Premier Andrew Fahie said he has written to the United Kingdom about Governor Augustus Jaspert, who he accused of withholding the Auditor General’s report on the controversial BVI Airways deal for more than 10 weeks.

Fahie said he wrote to the UK minister responsible for Overseas Territories, Baroness Elizabeth Sugg, last Thursday, April 23.

While making it clear that he does not intend to ‘engage in an unnecessary public argument with the Governor or any other United Kingdom official’, Premier said he wanted to address the issue that resurfaced in the public domain in the last few days.

He said in a statement on Thursday, April 30, that there were ‘legitimate concerns’ regarding the timeline to table the critical report in the House of Assembly. Fahie argued that the timeline ‘was not being kept’.

He said that the Auditor General, under Section 20 of the Audit Act No 13 of 2003, conducted the audit inquiry into the government’s financing of BVI Airway’s direct flights to Miami, and produced a special report dated January 27, 2020.


Insufficient time

He said that the Auditor General, produced the special report dated January 27, 2020. The Governor’s Office, according to the Premier’s statements, received the report on February 7.

“Even at this stage, the difference between January 27 and February 7, is immaterial to the issue because, either way, the time left for properly dealing with the report was insufficient,” the Premier reasoned.

He said members of Cabinet would have been required to read and digest the 47-page report, hold deliberations on the report, and approve it before it reaches the House of Assembly.

The Premier argued that Cabinet members “would have been required to do this in less than three days while managing the reopening and rebooting of the economy. And this is while the report had been sitting at the Governor’s Office for more than two and a half months”.


Great public interest

Premier Fahie pointed out that the matter is of great interest to the public because of the costs associated with the botched airline deal.

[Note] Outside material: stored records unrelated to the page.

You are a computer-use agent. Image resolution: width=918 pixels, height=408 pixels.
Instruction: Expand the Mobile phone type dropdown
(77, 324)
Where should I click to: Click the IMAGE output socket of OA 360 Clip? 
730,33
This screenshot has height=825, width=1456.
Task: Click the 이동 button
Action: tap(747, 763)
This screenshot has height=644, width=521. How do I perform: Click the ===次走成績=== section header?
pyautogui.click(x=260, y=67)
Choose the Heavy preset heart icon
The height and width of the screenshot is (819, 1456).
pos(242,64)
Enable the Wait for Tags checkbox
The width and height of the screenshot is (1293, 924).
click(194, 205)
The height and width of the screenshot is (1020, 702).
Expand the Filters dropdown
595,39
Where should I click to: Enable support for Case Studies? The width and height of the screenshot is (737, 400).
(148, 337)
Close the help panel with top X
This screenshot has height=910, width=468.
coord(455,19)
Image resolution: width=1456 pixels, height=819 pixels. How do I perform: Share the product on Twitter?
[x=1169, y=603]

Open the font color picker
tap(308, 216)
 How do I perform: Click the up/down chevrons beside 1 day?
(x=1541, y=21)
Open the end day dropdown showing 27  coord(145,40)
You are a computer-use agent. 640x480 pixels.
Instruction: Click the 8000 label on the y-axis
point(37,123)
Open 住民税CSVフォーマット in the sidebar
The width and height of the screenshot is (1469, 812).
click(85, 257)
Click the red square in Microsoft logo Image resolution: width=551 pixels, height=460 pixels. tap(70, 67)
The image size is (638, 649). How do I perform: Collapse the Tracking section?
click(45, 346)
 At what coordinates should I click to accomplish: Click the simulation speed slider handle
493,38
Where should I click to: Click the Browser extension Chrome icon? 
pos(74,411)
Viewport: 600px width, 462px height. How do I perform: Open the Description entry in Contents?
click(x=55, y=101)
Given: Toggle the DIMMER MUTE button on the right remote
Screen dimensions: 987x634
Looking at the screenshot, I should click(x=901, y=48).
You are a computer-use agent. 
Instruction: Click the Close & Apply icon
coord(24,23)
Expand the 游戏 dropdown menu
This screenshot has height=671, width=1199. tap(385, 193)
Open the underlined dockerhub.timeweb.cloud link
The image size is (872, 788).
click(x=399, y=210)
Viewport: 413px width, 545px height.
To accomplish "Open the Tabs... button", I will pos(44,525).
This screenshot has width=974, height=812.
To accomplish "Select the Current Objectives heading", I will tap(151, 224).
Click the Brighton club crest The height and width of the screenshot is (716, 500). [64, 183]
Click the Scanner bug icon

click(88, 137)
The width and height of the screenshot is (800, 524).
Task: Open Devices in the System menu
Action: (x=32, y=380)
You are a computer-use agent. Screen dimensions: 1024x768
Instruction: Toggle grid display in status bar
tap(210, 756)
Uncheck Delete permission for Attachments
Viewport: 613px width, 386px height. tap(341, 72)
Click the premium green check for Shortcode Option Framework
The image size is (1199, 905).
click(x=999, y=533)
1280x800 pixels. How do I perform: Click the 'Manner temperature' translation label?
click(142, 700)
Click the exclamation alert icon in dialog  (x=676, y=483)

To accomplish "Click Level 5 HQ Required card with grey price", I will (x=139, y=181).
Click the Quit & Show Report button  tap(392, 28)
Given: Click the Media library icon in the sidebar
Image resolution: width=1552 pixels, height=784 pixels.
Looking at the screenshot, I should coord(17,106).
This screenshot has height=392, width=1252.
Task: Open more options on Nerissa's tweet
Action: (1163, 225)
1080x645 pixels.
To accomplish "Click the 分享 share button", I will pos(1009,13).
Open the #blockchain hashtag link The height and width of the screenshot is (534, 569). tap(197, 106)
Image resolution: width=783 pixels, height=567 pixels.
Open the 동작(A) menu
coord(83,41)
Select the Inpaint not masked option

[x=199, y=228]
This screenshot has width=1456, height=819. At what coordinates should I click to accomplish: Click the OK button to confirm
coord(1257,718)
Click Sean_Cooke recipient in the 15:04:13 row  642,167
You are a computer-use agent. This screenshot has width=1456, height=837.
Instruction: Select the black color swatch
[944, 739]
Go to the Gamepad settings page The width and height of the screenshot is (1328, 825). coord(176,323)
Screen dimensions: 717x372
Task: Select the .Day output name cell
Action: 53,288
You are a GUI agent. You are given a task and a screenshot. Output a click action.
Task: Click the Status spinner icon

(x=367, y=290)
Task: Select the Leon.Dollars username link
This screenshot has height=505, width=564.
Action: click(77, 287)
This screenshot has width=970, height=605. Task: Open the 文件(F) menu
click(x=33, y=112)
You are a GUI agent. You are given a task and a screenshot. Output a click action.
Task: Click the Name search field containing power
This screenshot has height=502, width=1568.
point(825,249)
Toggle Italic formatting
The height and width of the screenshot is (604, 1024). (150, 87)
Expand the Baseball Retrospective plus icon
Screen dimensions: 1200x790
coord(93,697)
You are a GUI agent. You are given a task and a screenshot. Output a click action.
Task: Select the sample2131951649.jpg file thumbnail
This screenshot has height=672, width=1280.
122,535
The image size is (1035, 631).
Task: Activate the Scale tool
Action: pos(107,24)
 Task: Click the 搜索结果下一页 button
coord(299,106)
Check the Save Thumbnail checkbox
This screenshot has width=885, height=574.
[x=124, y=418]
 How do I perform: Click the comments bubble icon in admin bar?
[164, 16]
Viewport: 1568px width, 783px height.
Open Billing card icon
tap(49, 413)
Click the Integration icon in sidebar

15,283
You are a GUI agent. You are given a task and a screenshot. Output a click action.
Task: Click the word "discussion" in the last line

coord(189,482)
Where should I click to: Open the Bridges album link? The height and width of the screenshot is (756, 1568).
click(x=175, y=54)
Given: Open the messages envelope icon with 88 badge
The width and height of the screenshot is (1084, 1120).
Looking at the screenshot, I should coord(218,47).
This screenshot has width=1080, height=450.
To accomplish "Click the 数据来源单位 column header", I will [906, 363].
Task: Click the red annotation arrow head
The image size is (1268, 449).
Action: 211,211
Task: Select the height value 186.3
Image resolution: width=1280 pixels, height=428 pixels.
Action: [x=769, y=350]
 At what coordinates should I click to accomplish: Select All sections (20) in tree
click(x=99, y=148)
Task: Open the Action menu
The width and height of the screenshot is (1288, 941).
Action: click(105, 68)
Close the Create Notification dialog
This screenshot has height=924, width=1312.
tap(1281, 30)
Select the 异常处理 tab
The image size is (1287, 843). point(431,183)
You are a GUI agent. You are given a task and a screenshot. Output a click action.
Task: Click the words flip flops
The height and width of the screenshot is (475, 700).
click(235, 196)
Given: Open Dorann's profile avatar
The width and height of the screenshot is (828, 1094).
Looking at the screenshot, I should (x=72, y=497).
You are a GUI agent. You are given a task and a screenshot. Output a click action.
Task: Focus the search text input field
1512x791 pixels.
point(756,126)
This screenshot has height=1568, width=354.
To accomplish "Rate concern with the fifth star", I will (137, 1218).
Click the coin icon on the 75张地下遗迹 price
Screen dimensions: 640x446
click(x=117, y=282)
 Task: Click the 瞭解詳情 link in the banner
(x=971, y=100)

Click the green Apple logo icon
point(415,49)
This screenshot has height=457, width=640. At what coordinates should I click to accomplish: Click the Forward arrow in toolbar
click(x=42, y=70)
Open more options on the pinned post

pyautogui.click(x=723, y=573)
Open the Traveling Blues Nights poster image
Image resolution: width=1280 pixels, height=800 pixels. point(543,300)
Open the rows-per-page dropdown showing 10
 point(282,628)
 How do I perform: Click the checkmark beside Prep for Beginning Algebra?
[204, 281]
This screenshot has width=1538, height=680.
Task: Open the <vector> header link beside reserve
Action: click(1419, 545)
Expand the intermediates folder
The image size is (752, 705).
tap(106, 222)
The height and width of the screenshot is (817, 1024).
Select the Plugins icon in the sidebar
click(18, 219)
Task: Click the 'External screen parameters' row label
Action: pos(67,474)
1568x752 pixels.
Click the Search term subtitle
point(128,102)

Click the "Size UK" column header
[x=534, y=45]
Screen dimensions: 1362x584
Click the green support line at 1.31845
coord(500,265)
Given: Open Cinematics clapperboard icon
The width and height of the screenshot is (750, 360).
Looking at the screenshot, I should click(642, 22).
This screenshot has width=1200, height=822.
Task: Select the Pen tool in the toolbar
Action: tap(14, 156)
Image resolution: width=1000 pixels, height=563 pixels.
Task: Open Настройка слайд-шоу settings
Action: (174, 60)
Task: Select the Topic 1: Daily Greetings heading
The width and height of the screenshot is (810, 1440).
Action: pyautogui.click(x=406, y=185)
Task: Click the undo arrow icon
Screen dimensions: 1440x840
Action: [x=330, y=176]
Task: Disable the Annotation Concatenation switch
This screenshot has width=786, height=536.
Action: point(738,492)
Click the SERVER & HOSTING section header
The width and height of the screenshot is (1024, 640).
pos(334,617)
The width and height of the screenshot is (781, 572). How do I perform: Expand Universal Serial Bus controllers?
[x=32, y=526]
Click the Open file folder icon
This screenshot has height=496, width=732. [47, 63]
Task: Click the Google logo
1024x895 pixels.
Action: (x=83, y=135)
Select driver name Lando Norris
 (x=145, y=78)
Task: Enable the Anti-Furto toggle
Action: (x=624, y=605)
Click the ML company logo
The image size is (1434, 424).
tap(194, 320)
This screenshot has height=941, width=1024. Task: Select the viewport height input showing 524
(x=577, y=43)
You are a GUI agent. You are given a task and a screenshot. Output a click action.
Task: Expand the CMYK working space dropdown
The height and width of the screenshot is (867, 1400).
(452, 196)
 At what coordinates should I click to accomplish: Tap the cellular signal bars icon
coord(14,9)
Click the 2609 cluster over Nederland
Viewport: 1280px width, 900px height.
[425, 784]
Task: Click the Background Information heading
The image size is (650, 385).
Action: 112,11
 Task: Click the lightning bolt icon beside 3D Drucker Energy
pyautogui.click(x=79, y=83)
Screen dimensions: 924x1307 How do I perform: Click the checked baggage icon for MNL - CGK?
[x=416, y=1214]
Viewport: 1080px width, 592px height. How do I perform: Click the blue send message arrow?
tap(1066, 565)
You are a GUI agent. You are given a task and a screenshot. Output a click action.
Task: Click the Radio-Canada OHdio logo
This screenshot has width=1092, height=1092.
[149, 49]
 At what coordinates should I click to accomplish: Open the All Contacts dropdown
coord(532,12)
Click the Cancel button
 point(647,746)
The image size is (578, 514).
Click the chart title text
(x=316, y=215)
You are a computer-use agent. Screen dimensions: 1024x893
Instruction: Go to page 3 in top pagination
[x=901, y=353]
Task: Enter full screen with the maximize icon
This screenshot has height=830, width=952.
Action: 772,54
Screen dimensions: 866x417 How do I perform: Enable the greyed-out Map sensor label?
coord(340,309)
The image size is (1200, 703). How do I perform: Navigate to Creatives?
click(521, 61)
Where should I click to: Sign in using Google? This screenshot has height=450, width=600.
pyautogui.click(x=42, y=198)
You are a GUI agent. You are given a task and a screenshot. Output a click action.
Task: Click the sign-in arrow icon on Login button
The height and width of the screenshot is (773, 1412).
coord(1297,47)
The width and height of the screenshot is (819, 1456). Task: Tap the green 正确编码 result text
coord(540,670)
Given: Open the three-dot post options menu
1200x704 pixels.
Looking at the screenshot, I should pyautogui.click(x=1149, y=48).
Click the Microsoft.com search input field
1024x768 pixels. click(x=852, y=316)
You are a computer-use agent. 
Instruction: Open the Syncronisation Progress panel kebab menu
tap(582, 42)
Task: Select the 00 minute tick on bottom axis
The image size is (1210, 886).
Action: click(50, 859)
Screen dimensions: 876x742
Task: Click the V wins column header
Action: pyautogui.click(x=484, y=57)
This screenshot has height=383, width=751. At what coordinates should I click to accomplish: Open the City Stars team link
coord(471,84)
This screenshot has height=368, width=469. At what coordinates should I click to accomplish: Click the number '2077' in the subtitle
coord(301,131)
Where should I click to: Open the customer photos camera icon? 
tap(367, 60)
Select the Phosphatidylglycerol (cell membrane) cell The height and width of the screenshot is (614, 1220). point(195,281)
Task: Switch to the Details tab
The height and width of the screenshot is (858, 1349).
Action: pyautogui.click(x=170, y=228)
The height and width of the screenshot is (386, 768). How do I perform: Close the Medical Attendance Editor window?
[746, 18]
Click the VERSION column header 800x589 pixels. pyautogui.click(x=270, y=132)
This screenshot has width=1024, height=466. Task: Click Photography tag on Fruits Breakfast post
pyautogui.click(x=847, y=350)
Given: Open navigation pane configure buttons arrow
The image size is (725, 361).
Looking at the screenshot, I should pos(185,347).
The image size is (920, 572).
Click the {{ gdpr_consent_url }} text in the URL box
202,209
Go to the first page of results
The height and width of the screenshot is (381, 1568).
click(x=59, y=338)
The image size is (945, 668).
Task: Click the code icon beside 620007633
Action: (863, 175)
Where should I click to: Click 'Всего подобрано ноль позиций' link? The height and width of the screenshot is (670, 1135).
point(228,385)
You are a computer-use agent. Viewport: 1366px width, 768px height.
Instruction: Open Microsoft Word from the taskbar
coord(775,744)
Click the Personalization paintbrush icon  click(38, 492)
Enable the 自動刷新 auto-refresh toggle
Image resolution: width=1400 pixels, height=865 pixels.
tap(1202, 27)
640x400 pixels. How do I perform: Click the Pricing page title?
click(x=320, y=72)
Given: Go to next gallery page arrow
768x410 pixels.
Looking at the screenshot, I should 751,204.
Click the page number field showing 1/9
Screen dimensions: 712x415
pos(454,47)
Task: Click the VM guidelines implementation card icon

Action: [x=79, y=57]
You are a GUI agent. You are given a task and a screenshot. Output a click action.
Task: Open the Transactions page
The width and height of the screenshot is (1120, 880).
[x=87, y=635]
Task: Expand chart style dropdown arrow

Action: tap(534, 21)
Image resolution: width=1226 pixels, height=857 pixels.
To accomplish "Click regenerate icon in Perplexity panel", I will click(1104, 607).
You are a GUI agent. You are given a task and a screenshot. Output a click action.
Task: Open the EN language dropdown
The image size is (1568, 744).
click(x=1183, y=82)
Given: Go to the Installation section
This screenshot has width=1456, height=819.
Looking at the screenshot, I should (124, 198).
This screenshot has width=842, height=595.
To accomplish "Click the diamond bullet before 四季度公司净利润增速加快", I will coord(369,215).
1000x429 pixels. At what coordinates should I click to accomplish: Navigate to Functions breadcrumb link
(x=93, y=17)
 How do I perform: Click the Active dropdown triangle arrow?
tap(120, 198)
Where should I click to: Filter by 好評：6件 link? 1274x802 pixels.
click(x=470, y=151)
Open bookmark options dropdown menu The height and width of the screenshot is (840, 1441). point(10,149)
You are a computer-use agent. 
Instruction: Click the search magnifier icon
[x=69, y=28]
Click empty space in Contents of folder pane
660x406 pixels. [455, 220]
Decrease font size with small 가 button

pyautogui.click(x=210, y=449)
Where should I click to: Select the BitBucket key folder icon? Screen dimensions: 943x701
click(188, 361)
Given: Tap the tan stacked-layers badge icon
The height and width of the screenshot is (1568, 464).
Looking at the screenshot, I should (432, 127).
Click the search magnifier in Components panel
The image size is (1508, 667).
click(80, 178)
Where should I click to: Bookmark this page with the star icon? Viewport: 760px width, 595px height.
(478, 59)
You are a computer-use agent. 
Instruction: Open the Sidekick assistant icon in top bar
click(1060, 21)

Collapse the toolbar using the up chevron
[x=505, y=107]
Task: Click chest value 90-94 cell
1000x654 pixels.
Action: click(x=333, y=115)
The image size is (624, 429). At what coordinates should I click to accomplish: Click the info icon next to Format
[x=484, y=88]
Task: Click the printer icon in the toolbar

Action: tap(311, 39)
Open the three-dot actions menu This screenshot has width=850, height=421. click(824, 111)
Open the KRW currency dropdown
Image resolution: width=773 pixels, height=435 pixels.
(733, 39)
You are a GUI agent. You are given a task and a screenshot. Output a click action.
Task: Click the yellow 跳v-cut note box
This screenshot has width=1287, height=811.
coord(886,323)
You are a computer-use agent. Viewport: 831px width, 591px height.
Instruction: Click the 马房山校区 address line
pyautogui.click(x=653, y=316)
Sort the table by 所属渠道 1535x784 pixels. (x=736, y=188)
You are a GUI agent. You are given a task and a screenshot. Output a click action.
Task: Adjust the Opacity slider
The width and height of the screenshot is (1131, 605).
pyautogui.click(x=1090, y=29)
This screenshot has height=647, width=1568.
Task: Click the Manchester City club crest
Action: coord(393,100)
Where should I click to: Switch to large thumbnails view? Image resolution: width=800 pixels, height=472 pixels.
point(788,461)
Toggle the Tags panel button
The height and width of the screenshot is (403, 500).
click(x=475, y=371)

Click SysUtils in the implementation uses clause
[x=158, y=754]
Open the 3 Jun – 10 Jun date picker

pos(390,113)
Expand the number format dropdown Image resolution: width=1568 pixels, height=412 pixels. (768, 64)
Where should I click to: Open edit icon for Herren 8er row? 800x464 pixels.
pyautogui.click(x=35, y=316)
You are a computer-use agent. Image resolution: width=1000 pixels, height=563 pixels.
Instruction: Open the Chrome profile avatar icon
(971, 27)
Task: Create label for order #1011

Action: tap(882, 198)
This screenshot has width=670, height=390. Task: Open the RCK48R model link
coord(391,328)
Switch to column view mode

“There have been numerous allegations made that diverse sections of the population want to have resolved. The Governor himself noted the heightened public interest in the matter when he addressed the media on November 1, 2019,” Fahie said.

The leader of government business then questioned the reason Cabinet would be effectively ‘forced to do a rush-job’ to meet the statutory deadline, while the Governor had the document in his possession for that length of time.

“That is not fair to Cabinet and to the people of the Virgin Islands, and it is not consistent with good governance. The spirit of the law is such that the framers of the Act, and the previous legislators who drafted the Standing Orders, intended that serious matters such as these would have adequate time for deliberation and ventilation at the various stations the report would pass on its way through the system,” he reasoned.

Importantly, the Premier said if the report had been brought to Cabinet earlier, then Cabinet would have had a reasonable opportunity to perform its duties and to work with parliament’s planned schedule based on the Standing Orders.

“As it stands, there is no guarantee that based on when the Governor brought the report to Cabinet, that the deadline under the Audit Act can be kept, and in order to do that the work of Cabinet will have to be compromised,” he noted.

He said the Governor has since claimed said he intended to introduce the report to the Cabinet on the same day he wrote to Baroness Sugg.


The BVI Airways deal

The previous National Democratic Party (NDP) government gave the controversial airline $7.2 million to commence non-stop flights from the British Virgin Islands and Miami in the United States.

Since receiving the funds, BVI Airways has missed all its promised dates to commence the flights. It then laid off its staff claiming it needed more money to fly.

Since taking office last year, Premier Andrew Fahie announced that the territory is seeking to sue it’s former attorney Lester Hyman, who is or was a director of the defunct airline, BVI Airways.